§ Instruções das tarefas:
1) Transcreva do trecho sobre comida, sem qualquer alteração, a parte que começa nas palavras "Você nos disse" e termina em "trabalhar com gastronomia.".
2) Por favor, resuma o trecho sobre comida em duas frases.
═════ Trecho selecionado ═════
Seguindo as mídias sociais do projeto! Seja através do YouTube para vídeos, Instagram para fotos ou o site para receitas e histórias das pessoas que eu encontro e lugares que eu vou.

E claro, abraçar o que o projeto incentiva. Sempre que viajar, procure pela comida local, o que significa simplesmente interagir com os habitantes locais. Vá à mercados, coma comida de rua, aceite convites para visitar a casa das pessoas e comece a falar sobre comida. Confie em mim, esta é a melhor forma de iniciar uma conversa e a maneira mais fácil de fazer amigos na estrada.

Sobre Crystal

Você nos disse que mudou sua carreira de comunicação para a gastronomia, porque decidiu trabalhar com comida?

Foi o destino que mandou o recado quando fui demitida do meu trabalho em comunicações, isso me forçou a reavaliar meu futuro. Enquanto eu estava procurando um novo trabalho, eu descobri uma curiosidade inata sobre todas as coisas relacionadas com comida. Não apenas como cozinhar os alimentos, mas também a ciência por trás dele, os ingredientes e as pessoas envolvidas. Tenho interesse por tudo que está relacionado ao tema, então decidi que deveria trabalhar com gastronomia.
═════ Material fornecido ═════
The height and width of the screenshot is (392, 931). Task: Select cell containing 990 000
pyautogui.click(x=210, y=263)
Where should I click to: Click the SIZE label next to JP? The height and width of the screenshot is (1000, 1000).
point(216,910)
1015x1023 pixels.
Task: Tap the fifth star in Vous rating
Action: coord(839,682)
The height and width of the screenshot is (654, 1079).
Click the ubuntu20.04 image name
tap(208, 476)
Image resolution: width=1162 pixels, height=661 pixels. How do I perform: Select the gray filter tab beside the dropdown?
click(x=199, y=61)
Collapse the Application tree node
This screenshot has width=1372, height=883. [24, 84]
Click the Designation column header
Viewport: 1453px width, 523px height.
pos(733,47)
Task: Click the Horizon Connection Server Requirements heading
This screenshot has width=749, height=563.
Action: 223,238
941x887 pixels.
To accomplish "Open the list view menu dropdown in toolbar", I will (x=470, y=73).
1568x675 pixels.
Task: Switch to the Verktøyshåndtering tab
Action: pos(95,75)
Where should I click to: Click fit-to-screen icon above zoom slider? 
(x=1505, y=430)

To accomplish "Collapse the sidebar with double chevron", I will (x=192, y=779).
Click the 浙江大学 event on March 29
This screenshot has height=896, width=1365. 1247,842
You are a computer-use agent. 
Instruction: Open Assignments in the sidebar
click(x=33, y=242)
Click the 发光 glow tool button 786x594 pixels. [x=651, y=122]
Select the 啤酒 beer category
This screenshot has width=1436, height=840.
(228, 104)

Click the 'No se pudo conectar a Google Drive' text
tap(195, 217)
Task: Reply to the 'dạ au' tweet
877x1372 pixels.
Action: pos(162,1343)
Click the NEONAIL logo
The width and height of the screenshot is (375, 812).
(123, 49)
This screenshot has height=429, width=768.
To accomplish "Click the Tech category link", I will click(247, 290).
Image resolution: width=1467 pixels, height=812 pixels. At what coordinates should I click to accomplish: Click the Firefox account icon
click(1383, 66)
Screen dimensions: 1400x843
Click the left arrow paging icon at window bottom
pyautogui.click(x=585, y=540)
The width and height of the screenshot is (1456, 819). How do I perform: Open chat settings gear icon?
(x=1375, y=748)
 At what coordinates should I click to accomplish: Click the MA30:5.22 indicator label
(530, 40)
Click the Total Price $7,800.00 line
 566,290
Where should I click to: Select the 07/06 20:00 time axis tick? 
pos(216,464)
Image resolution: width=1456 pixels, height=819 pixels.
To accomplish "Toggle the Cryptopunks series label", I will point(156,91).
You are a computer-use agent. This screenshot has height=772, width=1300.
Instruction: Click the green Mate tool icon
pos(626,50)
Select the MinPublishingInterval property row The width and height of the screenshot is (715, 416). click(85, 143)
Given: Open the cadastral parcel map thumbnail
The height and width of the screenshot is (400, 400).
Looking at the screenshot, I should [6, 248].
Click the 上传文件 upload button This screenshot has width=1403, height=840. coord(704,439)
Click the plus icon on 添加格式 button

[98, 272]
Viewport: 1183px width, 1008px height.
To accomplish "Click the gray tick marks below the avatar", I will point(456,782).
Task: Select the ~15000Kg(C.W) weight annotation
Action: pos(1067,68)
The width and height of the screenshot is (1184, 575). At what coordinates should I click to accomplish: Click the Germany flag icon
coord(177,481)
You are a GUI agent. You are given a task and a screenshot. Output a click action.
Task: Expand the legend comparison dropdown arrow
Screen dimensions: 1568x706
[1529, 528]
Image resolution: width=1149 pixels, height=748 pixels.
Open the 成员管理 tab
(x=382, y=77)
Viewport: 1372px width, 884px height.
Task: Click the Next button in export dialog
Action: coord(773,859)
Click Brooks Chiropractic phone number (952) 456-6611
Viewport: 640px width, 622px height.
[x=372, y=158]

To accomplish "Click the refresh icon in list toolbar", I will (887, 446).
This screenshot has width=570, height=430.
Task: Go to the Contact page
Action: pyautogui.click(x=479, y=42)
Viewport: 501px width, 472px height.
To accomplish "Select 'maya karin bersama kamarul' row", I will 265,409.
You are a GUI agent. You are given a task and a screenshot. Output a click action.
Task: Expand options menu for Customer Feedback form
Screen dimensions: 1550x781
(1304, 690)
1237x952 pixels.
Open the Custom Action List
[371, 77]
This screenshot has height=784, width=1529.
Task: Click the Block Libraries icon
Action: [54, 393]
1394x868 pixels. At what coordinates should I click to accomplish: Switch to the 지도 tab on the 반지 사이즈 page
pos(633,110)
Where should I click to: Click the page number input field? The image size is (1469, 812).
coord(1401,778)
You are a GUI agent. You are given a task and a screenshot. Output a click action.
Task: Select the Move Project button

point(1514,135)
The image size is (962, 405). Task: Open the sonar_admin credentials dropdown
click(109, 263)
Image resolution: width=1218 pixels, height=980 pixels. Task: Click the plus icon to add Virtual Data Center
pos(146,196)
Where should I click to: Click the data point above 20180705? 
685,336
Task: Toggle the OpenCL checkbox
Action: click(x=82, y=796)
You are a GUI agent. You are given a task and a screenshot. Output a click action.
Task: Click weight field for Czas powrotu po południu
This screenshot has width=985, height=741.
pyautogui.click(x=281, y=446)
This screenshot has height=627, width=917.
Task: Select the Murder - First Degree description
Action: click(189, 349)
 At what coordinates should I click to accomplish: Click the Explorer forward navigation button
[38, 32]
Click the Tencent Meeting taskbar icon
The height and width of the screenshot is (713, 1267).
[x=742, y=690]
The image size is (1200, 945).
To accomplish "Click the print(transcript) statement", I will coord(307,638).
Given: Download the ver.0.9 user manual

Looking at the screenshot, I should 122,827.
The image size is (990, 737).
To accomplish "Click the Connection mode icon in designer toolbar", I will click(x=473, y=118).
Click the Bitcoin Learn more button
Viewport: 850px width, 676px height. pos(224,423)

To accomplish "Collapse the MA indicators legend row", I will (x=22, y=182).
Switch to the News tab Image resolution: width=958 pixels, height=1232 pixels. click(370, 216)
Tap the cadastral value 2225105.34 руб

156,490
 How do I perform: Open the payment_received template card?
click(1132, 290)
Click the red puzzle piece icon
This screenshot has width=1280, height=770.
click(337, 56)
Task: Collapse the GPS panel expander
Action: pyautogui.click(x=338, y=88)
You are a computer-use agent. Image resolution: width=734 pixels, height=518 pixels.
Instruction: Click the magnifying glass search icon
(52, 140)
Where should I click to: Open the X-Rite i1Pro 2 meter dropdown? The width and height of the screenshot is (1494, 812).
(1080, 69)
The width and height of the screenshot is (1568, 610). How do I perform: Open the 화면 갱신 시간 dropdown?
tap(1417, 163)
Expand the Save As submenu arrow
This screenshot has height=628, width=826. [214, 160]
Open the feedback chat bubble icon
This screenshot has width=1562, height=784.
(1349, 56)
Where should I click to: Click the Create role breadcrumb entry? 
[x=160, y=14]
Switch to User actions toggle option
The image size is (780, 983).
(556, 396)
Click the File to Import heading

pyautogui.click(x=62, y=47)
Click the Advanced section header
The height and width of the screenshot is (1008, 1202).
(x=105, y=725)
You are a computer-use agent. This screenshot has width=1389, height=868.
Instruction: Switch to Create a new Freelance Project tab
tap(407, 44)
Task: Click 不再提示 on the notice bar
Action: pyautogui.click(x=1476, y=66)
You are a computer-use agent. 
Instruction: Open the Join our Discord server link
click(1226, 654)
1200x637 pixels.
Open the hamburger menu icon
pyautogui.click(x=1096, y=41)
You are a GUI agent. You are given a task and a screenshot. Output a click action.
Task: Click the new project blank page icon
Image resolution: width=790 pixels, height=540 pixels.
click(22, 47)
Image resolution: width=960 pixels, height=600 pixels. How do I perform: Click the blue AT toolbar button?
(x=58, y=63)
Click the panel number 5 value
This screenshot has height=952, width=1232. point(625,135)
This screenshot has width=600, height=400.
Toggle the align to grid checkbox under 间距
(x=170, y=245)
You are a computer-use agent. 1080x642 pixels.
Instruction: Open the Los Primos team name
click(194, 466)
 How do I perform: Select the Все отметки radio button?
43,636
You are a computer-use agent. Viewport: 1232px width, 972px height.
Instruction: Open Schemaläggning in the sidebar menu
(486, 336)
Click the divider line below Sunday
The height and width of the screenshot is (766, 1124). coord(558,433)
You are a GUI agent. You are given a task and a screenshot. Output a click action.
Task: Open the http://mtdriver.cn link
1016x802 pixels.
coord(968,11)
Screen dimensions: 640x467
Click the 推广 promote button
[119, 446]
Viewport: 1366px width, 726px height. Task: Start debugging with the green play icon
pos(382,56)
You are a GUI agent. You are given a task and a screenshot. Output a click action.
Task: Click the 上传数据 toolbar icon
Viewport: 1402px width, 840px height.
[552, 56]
═════
§ Respostas dos exercícios:
1)
Você nos disse que mudou sua carreira de comunicação para a gastronomia, porque decidiu trabalhar com comida?

Foi o destino que mandou o recado quando fui demitida do meu trabalho em comunicações, isso me forçou a reavaliar meu futuro. Enquanto eu estava procurando um novo trabalho, eu descobri uma curiosidade inata sobre todas as coisas relacionadas com comida. Não apenas como cozinhar os alimentos, mas também a ciência por trás dele, os ingredientes e as pessoas envolvidas. Tenho interesse por tudo que está relacionado ao tema, então decidi que deveria trabalhar com gastronomia.

2) A entrevistada convida a acompanhar o projeto pelo YouTube, pelo Instagram e pelo site e recomenda, nas viagens, procurar a comida local indo a mercados, comendo comida de rua e conversando com os moradores. Ela conta que trocou a comunicação pela gastronomia depois de ser demitida, quando descobriu uma curiosidade por tudo o que se relaciona com comida.